#### What needs to be done:
In how many lines of the records does the string "computer" appear? State only the number.

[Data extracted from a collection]
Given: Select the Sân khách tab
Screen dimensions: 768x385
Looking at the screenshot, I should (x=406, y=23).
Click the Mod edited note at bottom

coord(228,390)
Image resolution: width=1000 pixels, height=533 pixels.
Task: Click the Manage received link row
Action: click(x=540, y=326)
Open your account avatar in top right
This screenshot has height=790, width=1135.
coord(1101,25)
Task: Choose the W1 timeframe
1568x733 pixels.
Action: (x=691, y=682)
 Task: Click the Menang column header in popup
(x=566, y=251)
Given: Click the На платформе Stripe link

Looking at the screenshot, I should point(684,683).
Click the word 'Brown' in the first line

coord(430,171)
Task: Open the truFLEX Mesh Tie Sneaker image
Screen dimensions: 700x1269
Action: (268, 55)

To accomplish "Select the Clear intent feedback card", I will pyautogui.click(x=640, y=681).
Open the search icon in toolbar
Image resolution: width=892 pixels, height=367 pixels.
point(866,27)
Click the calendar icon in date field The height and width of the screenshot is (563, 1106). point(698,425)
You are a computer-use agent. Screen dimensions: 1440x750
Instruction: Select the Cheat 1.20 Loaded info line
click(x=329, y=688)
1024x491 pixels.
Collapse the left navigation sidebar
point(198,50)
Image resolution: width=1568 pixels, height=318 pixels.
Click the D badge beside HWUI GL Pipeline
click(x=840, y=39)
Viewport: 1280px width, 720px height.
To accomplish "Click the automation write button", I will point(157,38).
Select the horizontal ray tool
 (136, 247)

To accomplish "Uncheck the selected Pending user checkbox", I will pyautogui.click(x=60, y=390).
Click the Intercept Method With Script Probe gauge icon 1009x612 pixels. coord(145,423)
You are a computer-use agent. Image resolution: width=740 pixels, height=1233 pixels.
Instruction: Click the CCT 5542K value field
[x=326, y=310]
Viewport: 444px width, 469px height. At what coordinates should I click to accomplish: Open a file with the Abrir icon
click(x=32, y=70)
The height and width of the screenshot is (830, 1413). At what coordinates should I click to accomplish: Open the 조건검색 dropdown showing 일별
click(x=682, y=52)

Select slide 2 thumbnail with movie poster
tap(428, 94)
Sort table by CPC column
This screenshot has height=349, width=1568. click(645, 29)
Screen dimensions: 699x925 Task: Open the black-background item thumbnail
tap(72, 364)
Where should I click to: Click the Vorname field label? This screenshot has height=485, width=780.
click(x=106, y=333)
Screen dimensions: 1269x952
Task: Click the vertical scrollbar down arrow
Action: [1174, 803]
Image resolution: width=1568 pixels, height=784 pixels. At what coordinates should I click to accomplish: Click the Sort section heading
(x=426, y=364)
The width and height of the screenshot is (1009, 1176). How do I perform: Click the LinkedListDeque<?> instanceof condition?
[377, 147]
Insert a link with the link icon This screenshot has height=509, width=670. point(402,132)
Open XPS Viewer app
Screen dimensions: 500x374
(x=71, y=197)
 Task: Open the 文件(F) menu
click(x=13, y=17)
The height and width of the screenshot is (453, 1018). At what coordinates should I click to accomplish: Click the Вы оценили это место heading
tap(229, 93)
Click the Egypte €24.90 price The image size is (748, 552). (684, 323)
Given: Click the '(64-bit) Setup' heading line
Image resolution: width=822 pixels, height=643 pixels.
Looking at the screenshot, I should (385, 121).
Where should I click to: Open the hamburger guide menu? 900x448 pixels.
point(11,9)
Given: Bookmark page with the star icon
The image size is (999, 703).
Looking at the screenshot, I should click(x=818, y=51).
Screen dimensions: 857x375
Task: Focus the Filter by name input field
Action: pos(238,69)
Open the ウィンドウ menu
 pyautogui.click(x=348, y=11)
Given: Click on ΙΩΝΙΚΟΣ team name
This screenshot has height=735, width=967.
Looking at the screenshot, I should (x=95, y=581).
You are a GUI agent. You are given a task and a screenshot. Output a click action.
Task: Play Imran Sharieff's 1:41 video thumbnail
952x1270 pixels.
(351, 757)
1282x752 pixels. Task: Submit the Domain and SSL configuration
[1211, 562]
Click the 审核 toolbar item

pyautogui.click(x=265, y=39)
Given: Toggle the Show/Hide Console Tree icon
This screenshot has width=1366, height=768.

#### Response area:
2